Ruskin,[link widoczny dla zalogowanych], John. Works. "Library Edition." 39 vols. Ed. E. T. Cook and Alexander Wedderburn. London: George Allen, 1903-1912.
John Ruskin's description in Fors Clavigera (1877) of two women iron workers creating nails to be used on the Birmingham railway reminds us that Victorian women engaged in many kinds of heavy work:
At a word, they laboured with ancient Vulcanian skill. . . . Four strokes with the hammer in hand: one ponderous and momentary blow ordered of the balanced mass by the contact of the foot; and the forged nail fell aside, fulfilled on its proper heap; level-headed, wlimit-pointed, a thousand lives soon to depend daily on its forcen grip of iron.
My host asked me if I would like to see "nailing." "Yes, truly." So he took me into a little cottage in which there were two women at toil, — one about seventeen or eighteen, the other perhaps four and five and thirty; this last intelligent of feature as well could be; and both, gentle and kind, each with a hammer in right hand, pincers in left (heavier hammer poised over her anvil, and let fall at need by the touch of her foot on a treadle like that of a common grindstyone).

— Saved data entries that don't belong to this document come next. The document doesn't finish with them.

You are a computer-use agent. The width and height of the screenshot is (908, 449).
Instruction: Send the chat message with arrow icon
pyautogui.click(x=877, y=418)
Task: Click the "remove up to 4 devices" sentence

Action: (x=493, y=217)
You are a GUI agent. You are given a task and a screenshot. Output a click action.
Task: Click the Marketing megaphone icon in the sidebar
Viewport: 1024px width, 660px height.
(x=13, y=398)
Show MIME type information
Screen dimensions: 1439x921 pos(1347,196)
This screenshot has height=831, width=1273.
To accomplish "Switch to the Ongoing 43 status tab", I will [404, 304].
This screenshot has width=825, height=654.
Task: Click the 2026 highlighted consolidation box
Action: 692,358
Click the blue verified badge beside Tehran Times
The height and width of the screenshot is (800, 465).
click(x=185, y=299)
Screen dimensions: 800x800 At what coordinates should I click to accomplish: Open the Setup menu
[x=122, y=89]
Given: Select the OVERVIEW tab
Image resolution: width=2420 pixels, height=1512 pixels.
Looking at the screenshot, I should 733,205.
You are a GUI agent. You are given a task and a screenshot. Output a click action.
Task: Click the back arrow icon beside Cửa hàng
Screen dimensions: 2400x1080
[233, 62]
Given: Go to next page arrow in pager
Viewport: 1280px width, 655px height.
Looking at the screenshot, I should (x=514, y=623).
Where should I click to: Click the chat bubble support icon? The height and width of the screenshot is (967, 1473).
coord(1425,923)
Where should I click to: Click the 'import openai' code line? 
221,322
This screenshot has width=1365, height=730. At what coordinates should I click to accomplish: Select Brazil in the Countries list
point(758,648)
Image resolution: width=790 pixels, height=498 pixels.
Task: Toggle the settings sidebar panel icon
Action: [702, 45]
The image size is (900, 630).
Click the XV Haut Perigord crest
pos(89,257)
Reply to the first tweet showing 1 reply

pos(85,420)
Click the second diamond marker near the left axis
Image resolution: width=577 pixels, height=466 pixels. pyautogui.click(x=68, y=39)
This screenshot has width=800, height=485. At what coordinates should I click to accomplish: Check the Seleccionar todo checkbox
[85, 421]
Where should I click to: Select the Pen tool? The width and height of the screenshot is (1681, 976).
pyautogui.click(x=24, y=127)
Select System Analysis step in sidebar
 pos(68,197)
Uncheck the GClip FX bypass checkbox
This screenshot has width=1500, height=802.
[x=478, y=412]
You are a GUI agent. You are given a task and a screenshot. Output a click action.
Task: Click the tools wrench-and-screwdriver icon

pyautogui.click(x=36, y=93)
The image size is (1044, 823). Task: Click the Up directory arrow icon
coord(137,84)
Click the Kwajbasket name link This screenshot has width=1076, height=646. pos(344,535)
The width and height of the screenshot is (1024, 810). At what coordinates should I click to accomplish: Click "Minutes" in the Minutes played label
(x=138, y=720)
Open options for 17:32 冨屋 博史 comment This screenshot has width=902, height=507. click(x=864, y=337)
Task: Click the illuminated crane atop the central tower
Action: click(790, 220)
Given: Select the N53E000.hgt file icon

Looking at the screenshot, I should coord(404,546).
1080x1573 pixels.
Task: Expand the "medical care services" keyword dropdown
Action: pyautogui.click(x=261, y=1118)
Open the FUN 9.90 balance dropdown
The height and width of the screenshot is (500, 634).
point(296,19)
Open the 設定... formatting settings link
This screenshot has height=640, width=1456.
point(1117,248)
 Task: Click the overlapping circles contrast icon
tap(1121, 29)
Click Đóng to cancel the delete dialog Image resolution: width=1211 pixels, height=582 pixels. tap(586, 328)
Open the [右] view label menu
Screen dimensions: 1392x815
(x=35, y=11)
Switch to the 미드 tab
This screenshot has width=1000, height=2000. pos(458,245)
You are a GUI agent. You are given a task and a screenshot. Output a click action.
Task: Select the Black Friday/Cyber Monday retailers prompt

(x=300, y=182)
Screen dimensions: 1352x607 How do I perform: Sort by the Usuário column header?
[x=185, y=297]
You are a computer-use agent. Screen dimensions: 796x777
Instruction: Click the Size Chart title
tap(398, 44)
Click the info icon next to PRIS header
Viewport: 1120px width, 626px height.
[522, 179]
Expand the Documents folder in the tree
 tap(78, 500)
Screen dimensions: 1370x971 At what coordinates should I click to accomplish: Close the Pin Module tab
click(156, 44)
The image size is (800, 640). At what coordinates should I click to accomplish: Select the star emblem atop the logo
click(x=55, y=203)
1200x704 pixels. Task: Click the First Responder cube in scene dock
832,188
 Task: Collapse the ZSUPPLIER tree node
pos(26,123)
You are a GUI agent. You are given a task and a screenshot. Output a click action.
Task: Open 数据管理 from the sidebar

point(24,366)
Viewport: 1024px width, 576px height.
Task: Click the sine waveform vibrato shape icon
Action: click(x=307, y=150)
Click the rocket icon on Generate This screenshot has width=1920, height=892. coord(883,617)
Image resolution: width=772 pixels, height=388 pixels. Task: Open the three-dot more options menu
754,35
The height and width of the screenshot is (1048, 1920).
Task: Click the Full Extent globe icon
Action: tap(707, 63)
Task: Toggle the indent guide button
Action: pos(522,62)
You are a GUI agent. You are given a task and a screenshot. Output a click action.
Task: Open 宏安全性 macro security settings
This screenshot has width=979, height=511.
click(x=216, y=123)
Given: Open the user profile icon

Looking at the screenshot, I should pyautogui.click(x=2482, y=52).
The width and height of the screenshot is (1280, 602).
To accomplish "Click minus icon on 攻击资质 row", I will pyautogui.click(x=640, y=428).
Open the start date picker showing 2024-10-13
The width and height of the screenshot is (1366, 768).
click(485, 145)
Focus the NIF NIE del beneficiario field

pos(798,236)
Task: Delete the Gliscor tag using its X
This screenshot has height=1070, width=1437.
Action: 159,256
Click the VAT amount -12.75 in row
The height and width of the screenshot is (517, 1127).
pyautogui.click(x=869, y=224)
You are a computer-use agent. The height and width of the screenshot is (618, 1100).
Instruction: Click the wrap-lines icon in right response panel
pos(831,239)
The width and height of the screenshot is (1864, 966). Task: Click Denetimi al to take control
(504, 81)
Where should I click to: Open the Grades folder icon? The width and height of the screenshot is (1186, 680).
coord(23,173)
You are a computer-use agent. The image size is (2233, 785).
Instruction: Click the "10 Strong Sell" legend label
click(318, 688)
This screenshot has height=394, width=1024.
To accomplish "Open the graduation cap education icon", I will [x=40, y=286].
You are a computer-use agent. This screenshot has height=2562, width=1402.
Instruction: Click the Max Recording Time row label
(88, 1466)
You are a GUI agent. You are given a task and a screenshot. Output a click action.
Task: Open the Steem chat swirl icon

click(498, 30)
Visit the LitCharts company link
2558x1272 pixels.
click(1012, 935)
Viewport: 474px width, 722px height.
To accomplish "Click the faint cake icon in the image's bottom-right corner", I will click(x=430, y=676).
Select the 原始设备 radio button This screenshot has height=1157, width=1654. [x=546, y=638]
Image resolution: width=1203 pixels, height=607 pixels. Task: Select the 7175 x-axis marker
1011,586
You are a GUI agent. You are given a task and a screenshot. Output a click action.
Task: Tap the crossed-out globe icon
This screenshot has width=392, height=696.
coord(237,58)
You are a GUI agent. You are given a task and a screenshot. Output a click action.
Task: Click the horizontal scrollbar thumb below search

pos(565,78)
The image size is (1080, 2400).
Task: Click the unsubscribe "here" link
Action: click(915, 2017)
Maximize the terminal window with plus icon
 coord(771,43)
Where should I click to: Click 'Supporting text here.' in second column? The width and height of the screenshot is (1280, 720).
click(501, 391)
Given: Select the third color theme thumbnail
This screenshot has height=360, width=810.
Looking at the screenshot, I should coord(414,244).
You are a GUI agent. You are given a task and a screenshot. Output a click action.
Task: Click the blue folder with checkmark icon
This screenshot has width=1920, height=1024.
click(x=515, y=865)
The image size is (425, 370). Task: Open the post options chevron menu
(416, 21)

Between them, a small forge, fed to constant brightness by the draught through the cottage, above whose roof the chimney rose: — in front of it, on a little ledge, the gloearng lengths of cut iron rod,ghd straighteners australia 11vROTTEN TOMATOES Mo, to be dealt with at speed. . . .




Ruskin on Women Iron Workers George P. Landow, Professor of English and Art History, Brown University
How do Ruskin's symroadetic remarks agree — or disagree — with his views of ironworkers elsewhere, his comments on women in Sesame and Lilies, and his scene of labour in earlier works like The Seven Lamps of Architecture?

So wrought they, — the English matron and maid; — so was it their darg to labour from morning to evening, — seven to seven by the furnace side, — the breezes of summer fanning the blasts of it. The wages of the matron . . . were eight shillings a week; her husband, otherwise and variously employed, could make sixteen. Three shillings a week for rent and taxes, left, as I count, for the guerdon of their united labour, if constant, and its product supplyntly saved, fifty-five pounds a year, on which they had to feed and clothe themselves and their six children' eight souls in their little Worcestershire ark. [Works, 29.173-74; quoted by Hilton, 358-59]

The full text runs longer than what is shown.